Assumptions and deviations

  • Correlated IIV blocks (Omega off-diagonals) reported but not published. The paper estimated non-diagonal covariance entries for the (tmax, tmin) and (Amplitude, Base) IIV blocks (Results paragraph

    1. but Table III reports only the diagonal CV%s. Without the off- diagonal numerical values we cannot reproduce the correlated blocks. The packaged ini() uses a diagonal Omega; the simulated VPC envelope therefore over-represents the marginal variability for any individual parameter pair compared with the paper’s fit.
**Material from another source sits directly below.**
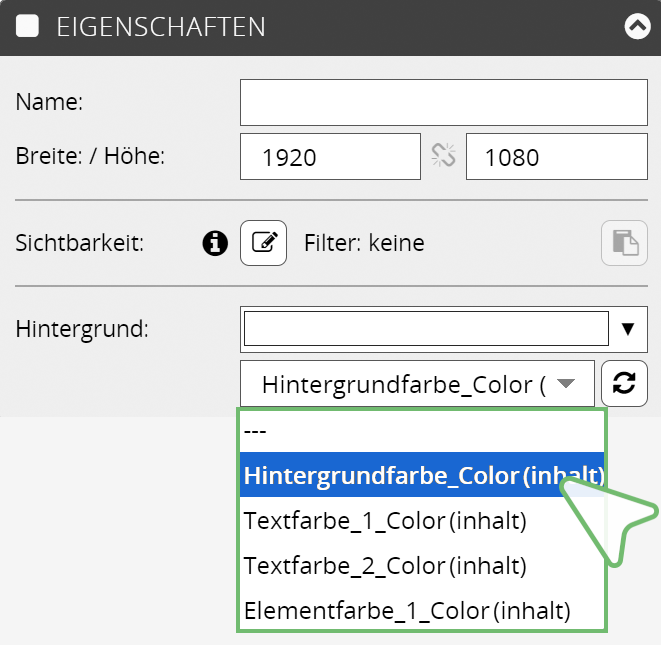Click into the Name input field
This screenshot has width=661, height=645.
point(443,102)
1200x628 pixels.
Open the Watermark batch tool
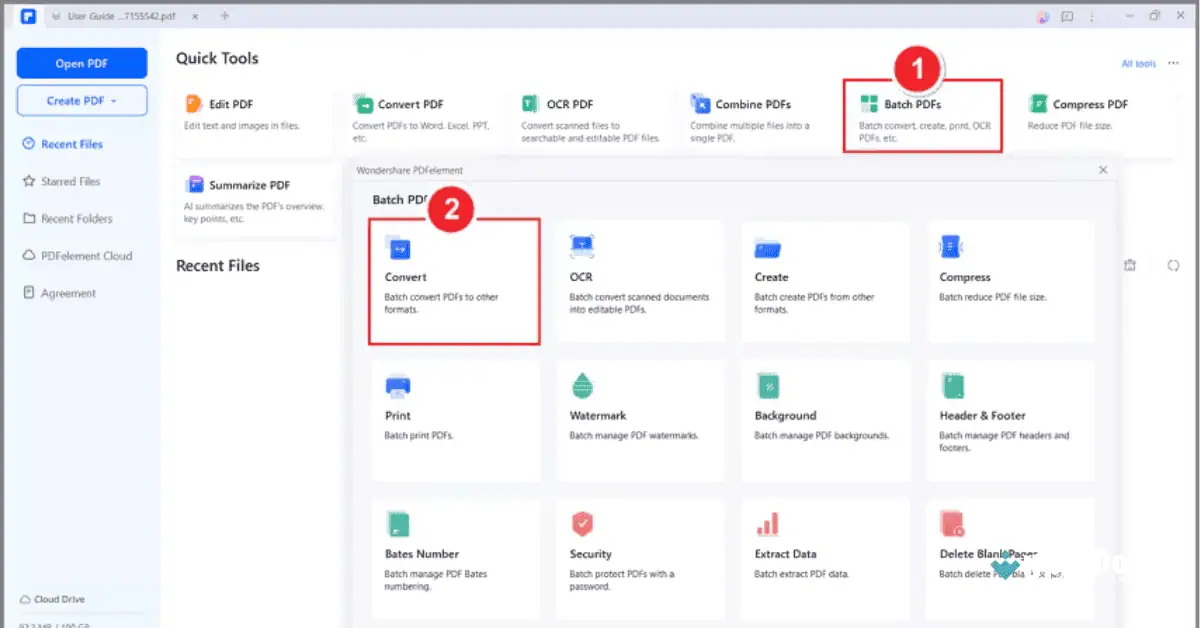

Users who need the correlated IIV should re-fit the model against their data after uncommenting the off-diagonal ~ c(var, cov, var) slot or contact the paper’s authors for the correlation matrix.
  • CV-vs-omega convention. The paper explicitly defines “CV = sqrt(omega^2)” in Methods (Statistical Model paragraph 1), so the reported CV% values are the standard deviations of the underlying normally-distributed etas themselves rather than the standard lognormal “sqrt(exp(omega^2) - 1)” CV form used in many popPK papers. This packaged model adopts the paper’s convention verbatim: omega^2 = (CV / 100)^2. Downstream users comparing this ini() against another lognormal popPK model should be aware of the discrepancy.
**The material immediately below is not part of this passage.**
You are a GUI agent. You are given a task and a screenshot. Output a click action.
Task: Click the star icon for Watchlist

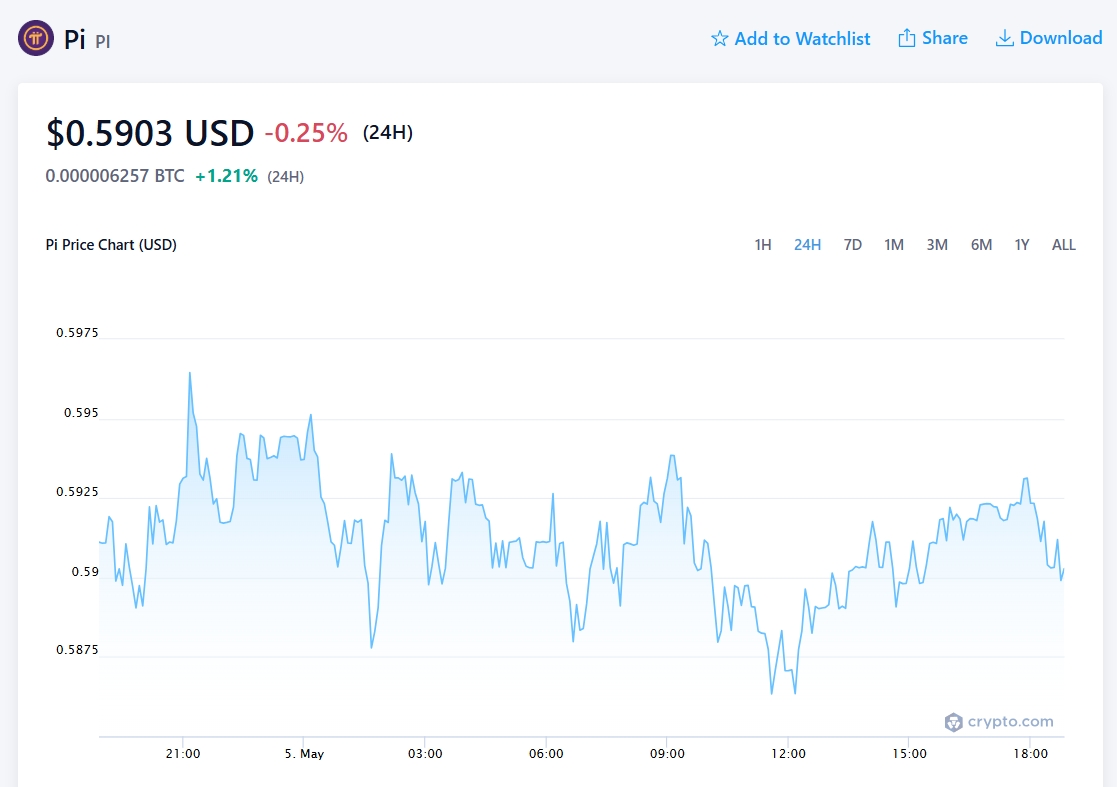pos(719,39)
  • Box-Cox eta and mu-referenced fitting. The IIV on Base enters as eta_BC = (exp(lambda * etalrbase) - 1) / lambda with lambda = -1.93 (the paper’s “Box-Cox on Base” estimate, Table III). Because etalrbase appears inside the transformation rather than as a simple exp(lrbase + etalrbase) form, rxode2 emits a “some etas defaulted to non-mu referenced” warning when the UI is built. The warning is benign for typical-value and stochastic simulation (the intended use) but means SAEM / FOCEI estimation against new data will fall back to the non-mu-referenced path. The paper itself estimated this model in NONMEM 7.3 via SAEM, so the lack of mu-referencing matches the source’s estimation strategy.
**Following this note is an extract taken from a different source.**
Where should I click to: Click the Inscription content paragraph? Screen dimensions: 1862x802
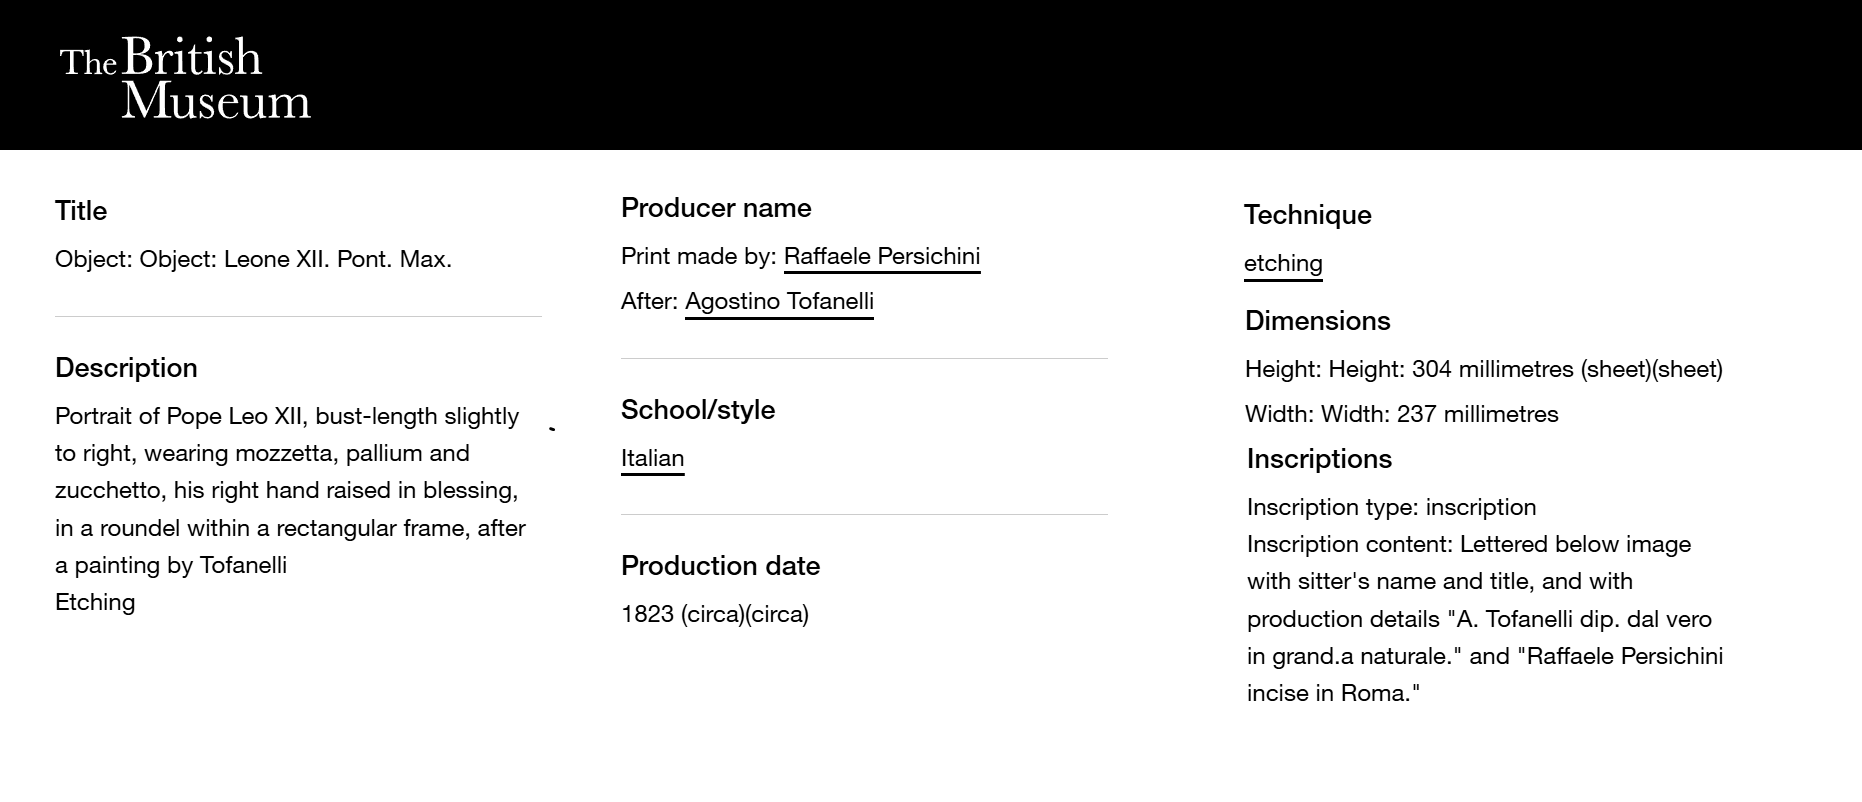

  • Clock time convention. The model’s time variable is clock time in hours after midnight; the event table must supply observation times on the 0-24 h clock (the simulation correctly wraps via the internal modulo for time grids spanning more than one day, as the periodicity check above confirms). Downstream users who couple this endogenous baseline to a testosterone-replacement PK model must ensure the PK time grid is aligned to the same clock convention.

  • SEMESTER 1 retained; SEMESTER 2 dropped. The paper tested two binary indicators (Methods Covariate Analysis): SEMESTER 1 = 1 for winter or spring, and SEMESTER 2 = 1 for fall or winter. Only SEMESTER 1 was retained in the final model (Results paragraph 5), so this is the only semester covariate in the packaged model. The canonical column is named SEMESTER (no suffix) since the second indicator was not retained.

  • Errata search. No erratum file accompanies the on-disk PDF; the open-access AAPS Journal Crossmark record was not separately verified for this packaged extraction. Final parameter values match Table III of the main publication.

  • Race covariate excluded by the authors. The paper explicitly did not test RACE as a covariate because the categories were unbalanced (90.6% White) (Results paragraph 5). The packaged model follows this decision and does not include race in covariateData.

  • Reference age 49.9 y. Centring the AGE effect on the pooled median (Table I) reproduces the paper’s “-2.40 %/10 years” linear form. The paper’s text frames the effect as “-2.4% per decade” rather than naming a specific reference centring; the centring is recovered by anchoring the typical-value Base of 239 ng/dL to the pooled-median age.

  • No exogenous drug. The packaged model has no depot or central compartment and no dosing events: it is a typical-value + IIV simulation model for the endogenous baseline only. Users who need to simulate a testosterone-replacement therapy profile should add the appropriate PK model as a separate compartment (e.g., transdermal testosterone gel input feeding a 1- or 2-compartment central compartment) and sum the exogenous contribution onto Cc as a downstream observation transformation.